[Input]

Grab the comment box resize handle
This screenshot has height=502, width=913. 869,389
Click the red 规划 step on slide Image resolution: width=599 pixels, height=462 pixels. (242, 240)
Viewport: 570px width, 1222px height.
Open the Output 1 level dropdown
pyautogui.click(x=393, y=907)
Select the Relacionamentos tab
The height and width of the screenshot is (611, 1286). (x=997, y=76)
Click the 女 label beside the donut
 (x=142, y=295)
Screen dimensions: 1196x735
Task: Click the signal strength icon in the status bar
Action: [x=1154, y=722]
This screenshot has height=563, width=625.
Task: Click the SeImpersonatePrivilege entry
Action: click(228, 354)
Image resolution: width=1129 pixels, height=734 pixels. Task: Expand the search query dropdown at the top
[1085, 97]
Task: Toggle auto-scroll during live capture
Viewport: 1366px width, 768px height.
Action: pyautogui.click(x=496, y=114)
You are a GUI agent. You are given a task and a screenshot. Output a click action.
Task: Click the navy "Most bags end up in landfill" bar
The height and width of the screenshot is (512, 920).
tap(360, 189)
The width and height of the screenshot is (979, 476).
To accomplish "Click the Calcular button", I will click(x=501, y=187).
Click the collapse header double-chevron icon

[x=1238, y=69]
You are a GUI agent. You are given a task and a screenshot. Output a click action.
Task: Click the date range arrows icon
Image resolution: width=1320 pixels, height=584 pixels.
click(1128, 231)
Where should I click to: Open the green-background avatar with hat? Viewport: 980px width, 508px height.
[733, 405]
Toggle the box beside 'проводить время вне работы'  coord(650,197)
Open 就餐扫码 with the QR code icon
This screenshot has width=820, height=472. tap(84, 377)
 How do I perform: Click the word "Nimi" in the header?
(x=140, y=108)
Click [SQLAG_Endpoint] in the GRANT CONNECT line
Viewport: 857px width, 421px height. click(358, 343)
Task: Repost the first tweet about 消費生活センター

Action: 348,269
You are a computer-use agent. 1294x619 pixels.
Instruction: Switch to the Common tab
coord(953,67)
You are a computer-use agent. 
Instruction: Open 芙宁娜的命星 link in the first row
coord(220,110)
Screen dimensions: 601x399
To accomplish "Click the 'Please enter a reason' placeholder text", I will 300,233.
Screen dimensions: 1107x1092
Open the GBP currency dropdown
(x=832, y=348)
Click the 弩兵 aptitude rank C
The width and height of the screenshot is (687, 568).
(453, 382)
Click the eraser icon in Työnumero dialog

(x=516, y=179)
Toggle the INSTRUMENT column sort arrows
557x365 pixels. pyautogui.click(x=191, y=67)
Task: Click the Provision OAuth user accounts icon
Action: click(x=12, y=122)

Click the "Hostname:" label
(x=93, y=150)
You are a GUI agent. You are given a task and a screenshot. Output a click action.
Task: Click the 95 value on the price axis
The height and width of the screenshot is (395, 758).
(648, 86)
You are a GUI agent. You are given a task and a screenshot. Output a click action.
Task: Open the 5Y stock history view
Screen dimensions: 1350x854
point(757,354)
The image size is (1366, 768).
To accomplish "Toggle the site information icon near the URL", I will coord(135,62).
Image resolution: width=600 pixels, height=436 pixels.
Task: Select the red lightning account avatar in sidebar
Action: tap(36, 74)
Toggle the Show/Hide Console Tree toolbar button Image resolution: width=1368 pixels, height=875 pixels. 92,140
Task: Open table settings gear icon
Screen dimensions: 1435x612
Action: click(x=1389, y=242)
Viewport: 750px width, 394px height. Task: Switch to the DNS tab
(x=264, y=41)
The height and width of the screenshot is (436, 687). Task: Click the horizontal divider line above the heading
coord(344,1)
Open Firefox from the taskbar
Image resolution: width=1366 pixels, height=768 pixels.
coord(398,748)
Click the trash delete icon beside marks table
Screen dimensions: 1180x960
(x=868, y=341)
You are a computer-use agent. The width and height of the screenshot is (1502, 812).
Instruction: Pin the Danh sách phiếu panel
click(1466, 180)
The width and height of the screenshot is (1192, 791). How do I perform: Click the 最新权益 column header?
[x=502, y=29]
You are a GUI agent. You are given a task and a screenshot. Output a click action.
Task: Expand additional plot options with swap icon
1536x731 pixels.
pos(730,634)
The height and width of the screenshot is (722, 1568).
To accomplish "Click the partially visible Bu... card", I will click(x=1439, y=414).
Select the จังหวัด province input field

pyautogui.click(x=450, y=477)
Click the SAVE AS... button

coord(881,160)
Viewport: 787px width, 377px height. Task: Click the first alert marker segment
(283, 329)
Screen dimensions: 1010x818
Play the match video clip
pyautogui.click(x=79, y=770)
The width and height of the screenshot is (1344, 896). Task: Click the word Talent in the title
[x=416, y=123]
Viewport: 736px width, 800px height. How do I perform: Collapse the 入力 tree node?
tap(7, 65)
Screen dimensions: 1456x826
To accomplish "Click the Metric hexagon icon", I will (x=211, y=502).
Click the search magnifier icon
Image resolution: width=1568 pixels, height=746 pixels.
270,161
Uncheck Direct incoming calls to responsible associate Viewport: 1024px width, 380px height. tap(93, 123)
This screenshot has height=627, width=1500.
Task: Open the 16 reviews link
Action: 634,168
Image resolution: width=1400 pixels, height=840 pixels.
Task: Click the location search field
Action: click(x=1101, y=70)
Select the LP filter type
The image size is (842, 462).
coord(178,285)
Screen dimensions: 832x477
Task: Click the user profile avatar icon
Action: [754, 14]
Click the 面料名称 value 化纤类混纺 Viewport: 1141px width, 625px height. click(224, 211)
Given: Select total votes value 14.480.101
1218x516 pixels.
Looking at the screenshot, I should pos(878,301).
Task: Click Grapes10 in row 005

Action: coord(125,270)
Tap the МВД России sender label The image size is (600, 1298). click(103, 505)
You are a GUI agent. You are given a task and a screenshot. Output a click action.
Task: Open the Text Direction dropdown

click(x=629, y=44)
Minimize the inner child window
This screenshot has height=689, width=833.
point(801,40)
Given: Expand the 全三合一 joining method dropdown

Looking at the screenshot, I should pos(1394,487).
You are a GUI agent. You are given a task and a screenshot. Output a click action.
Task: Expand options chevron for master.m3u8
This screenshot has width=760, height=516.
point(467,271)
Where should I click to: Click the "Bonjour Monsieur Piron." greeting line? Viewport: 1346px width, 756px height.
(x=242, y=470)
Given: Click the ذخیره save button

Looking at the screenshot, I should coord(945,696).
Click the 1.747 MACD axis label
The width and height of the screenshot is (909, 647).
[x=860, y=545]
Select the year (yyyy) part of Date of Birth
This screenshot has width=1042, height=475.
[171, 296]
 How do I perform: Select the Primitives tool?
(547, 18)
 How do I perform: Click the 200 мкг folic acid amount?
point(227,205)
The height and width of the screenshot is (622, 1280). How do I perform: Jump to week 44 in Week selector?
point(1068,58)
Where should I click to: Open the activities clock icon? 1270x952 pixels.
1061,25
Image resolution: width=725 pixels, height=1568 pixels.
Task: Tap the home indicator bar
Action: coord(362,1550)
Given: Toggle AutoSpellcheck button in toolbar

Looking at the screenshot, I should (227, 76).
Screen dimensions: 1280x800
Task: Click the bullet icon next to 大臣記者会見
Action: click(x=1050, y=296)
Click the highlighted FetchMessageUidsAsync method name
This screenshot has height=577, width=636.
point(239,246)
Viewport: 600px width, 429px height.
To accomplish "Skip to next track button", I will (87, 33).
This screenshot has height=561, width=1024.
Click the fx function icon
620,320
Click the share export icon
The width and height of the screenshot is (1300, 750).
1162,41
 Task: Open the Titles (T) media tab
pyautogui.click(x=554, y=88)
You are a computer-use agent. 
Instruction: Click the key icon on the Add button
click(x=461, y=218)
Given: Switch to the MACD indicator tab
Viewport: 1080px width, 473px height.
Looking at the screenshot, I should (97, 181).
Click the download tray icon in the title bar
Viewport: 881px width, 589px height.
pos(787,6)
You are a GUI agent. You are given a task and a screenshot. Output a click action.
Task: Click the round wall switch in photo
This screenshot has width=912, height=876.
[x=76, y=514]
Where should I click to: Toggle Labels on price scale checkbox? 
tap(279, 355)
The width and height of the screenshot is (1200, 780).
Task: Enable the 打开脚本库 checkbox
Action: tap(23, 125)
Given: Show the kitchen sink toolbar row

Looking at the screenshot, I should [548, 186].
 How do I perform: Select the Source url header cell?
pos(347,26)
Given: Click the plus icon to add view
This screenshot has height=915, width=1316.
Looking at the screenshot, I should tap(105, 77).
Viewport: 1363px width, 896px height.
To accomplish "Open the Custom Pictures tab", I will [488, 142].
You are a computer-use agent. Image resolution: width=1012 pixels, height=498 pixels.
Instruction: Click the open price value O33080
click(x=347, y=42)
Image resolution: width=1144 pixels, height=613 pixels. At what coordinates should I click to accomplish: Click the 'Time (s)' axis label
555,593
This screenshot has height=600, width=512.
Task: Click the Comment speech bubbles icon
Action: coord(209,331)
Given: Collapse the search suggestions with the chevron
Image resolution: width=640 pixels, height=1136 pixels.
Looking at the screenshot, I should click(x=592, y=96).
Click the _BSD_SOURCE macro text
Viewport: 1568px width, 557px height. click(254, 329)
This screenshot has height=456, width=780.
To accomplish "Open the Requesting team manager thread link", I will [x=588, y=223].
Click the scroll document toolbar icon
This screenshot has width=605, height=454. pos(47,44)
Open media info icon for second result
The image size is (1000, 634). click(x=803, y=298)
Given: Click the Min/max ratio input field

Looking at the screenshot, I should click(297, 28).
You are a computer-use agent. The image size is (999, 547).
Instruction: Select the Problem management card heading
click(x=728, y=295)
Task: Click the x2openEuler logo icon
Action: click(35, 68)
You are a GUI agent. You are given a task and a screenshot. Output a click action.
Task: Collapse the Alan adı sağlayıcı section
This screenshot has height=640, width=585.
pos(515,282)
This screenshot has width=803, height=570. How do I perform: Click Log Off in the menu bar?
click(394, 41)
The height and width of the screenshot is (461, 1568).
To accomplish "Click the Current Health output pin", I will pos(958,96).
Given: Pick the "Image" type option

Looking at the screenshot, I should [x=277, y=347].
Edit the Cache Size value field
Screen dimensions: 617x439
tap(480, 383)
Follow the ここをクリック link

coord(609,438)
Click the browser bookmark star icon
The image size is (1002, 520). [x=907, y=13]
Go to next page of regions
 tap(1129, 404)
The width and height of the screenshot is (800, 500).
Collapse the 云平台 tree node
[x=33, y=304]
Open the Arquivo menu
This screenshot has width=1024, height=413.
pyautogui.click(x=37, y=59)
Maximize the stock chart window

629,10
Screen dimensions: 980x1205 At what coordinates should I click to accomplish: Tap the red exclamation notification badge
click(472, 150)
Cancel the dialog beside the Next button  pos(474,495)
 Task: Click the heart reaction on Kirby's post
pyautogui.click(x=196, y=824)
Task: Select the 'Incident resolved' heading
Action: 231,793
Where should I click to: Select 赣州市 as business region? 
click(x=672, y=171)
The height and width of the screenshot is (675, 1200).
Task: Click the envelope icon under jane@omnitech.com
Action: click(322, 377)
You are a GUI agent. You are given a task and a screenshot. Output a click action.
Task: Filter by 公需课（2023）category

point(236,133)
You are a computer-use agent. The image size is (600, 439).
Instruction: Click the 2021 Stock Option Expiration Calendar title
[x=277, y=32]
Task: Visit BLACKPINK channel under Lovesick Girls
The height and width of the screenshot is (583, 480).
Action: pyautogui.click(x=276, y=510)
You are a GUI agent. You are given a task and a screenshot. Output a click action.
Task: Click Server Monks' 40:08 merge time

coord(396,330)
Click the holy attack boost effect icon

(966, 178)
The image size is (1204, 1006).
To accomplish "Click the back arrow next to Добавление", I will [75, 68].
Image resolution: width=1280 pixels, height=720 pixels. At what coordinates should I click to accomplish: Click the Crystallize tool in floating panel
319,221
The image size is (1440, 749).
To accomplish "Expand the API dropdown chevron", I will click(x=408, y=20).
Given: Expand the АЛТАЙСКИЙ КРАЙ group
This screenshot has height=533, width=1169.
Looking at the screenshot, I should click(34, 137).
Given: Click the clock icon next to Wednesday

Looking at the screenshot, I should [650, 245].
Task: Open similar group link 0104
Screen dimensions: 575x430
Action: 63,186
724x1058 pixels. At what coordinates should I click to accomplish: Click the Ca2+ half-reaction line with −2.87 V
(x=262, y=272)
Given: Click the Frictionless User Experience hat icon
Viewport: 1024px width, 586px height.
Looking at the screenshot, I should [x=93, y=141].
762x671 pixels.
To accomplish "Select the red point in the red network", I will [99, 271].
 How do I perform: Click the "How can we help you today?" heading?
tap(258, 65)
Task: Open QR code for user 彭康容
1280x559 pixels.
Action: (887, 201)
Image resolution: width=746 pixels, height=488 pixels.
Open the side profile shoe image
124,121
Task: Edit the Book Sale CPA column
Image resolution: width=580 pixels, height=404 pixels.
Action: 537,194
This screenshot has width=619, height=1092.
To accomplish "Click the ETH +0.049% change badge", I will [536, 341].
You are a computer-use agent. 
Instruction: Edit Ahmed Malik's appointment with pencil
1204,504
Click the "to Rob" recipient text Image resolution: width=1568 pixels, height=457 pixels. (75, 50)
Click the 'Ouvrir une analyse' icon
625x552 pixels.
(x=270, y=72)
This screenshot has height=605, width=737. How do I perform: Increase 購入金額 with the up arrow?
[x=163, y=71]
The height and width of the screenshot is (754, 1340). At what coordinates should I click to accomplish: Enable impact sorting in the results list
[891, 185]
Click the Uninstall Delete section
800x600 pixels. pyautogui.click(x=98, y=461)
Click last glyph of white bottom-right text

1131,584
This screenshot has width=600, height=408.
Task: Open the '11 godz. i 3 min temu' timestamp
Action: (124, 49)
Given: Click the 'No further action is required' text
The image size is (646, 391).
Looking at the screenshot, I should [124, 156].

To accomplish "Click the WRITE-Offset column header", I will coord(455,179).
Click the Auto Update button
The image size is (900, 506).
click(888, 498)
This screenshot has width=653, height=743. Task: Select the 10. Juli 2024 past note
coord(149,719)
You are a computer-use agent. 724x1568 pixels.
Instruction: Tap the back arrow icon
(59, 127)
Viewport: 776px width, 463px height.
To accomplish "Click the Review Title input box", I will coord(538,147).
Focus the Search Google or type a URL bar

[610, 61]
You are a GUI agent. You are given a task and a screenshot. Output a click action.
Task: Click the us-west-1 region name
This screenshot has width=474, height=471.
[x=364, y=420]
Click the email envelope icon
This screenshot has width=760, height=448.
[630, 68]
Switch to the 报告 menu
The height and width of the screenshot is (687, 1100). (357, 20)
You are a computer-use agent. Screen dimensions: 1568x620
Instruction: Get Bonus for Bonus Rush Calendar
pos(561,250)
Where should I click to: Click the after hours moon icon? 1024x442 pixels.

[/Input]

**Requirement:**
Within the listing above, give again exactly every line from the line with "Instruction: Click the 2021" through the line with "The image size is (1204, 1006).", both included, and no other line.

**Result of the task:**
Instruction: Click the 2021 Stock Option Expiration Calendar title
[x=277, y=32]
Task: Visit BLACKPINK channel under Lovesick Girls
The height and width of the screenshot is (583, 480).
Action: pyautogui.click(x=276, y=510)
You are a GUI agent. You are given a task and a screenshot. Output a click action.
Task: Click Server Monks' 40:08 merge time

coord(396,330)
Click the holy attack boost effect icon

(966, 178)
The image size is (1204, 1006).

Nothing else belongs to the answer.